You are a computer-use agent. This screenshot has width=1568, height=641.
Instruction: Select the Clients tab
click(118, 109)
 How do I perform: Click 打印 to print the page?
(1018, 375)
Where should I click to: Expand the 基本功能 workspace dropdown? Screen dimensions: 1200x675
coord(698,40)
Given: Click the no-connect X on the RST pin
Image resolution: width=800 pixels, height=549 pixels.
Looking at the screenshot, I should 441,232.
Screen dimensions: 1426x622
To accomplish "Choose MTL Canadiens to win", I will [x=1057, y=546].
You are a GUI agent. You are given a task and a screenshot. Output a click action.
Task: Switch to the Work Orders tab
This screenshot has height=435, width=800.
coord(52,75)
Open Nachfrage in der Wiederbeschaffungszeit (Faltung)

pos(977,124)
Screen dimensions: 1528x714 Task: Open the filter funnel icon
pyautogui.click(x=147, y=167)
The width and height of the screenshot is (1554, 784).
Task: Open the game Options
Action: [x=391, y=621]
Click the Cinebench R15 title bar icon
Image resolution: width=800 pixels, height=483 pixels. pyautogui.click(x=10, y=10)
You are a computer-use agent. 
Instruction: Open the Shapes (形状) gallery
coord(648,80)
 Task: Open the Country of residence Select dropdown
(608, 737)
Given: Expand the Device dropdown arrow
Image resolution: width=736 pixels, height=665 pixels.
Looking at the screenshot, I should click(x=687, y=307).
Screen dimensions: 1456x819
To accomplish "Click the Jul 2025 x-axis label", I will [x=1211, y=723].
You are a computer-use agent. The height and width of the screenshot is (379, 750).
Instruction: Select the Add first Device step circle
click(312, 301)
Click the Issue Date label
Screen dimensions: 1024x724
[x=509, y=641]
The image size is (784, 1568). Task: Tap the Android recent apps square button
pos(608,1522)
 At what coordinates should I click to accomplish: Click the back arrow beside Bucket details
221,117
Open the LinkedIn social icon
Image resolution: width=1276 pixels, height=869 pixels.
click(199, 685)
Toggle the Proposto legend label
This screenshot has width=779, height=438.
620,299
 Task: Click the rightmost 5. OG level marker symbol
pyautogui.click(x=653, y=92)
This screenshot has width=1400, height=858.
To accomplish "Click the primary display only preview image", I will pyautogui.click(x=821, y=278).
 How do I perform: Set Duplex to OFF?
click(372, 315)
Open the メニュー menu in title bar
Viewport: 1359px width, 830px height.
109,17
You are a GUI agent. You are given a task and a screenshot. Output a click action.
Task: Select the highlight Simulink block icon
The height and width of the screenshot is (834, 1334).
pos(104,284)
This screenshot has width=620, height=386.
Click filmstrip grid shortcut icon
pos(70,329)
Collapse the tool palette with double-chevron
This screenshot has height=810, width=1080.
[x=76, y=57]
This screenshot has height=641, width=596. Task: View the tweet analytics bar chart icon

########################################

» **What you have to do**
Copy out every item above word for word, keeping each line as it appears.

» **Result of this exercise**
You are a computer-use agent. This screenshot has width=1568, height=641.
Instruction: Select the Clients tab
click(118, 109)
 How do I perform: Click 打印 to print the page?
(1018, 375)
Where should I click to: Expand the 基本功能 workspace dropdown? Screen dimensions: 1200x675
coord(698,40)
Given: Click the no-connect X on the RST pin
Image resolution: width=800 pixels, height=549 pixels.
Looking at the screenshot, I should 441,232.
Screen dimensions: 1426x622
To accomplish "Choose MTL Canadiens to win", I will [x=1057, y=546].
You are a GUI agent. You are given a task and a screenshot. Output a click action.
Task: Switch to the Work Orders tab
This screenshot has height=435, width=800.
coord(52,75)
Open Nachfrage in der Wiederbeschaffungszeit (Faltung)

pos(977,124)
Screen dimensions: 1528x714 Task: Open the filter funnel icon
pyautogui.click(x=147, y=167)
The width and height of the screenshot is (1554, 784).
Task: Open the game Options
Action: [x=391, y=621]
Click the Cinebench R15 title bar icon
Image resolution: width=800 pixels, height=483 pixels. pyautogui.click(x=10, y=10)
You are a computer-use agent. 
Instruction: Open the Shapes (形状) gallery
coord(648,80)
 Task: Open the Country of residence Select dropdown
(608, 737)
Given: Expand the Device dropdown arrow
Image resolution: width=736 pixels, height=665 pixels.
Looking at the screenshot, I should click(x=687, y=307).
Screen dimensions: 1456x819
To accomplish "Click the Jul 2025 x-axis label", I will [x=1211, y=723].
You are a computer-use agent. The height and width of the screenshot is (379, 750).
Instruction: Select the Add first Device step circle
click(312, 301)
Click the Issue Date label
Screen dimensions: 1024x724
[x=509, y=641]
The image size is (784, 1568). Task: Tap the Android recent apps square button
pos(608,1522)
 At what coordinates should I click to accomplish: Click the back arrow beside Bucket details
221,117
Open the LinkedIn social icon
Image resolution: width=1276 pixels, height=869 pixels.
click(199, 685)
Toggle the Proposto legend label
This screenshot has width=779, height=438.
620,299
 Task: Click the rightmost 5. OG level marker symbol
pyautogui.click(x=653, y=92)
This screenshot has width=1400, height=858.
To accomplish "Click the primary display only preview image", I will pyautogui.click(x=821, y=278).
 How do I perform: Set Duplex to OFF?
click(372, 315)
Open the メニュー menu in title bar
Viewport: 1359px width, 830px height.
109,17
You are a GUI agent. You are given a task and a screenshot. Output a click action.
Task: Select the highlight Simulink block icon
The height and width of the screenshot is (834, 1334).
pos(104,284)
This screenshot has width=620, height=386.
Click filmstrip grid shortcut icon
pos(70,329)
Collapse the tool palette with double-chevron
This screenshot has height=810, width=1080.
[x=76, y=57]
This screenshot has height=641, width=596. Task: View the tweet analytics bar chart icon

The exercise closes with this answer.